- **AIM OF THE TASK**
Collect from the data below each line with "agent".

[Records drawn from a dataset]

•••

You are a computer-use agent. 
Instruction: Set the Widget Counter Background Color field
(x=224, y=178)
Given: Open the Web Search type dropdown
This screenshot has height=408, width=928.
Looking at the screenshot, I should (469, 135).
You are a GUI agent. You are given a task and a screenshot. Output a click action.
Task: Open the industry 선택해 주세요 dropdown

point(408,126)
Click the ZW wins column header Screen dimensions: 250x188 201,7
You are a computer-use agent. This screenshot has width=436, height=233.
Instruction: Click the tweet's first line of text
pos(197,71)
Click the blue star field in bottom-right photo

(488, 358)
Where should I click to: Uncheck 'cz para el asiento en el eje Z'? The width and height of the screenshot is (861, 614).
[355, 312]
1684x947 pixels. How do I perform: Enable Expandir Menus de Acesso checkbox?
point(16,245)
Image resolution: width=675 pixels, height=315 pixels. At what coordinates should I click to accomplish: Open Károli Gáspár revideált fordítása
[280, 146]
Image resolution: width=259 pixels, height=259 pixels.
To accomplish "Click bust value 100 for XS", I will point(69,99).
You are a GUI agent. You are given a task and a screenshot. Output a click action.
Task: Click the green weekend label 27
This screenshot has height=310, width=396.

•••

- **ANSWER FOR THIS EXERCISE**
You are a computer-use agent. 
You are a GUI agent. You are given a task and a screenshot. Output a click action.
You are a computer-use agent. This screenshot has width=436, height=233.
You are a GUI agent. You are given a task and a screenshot. Output a click action.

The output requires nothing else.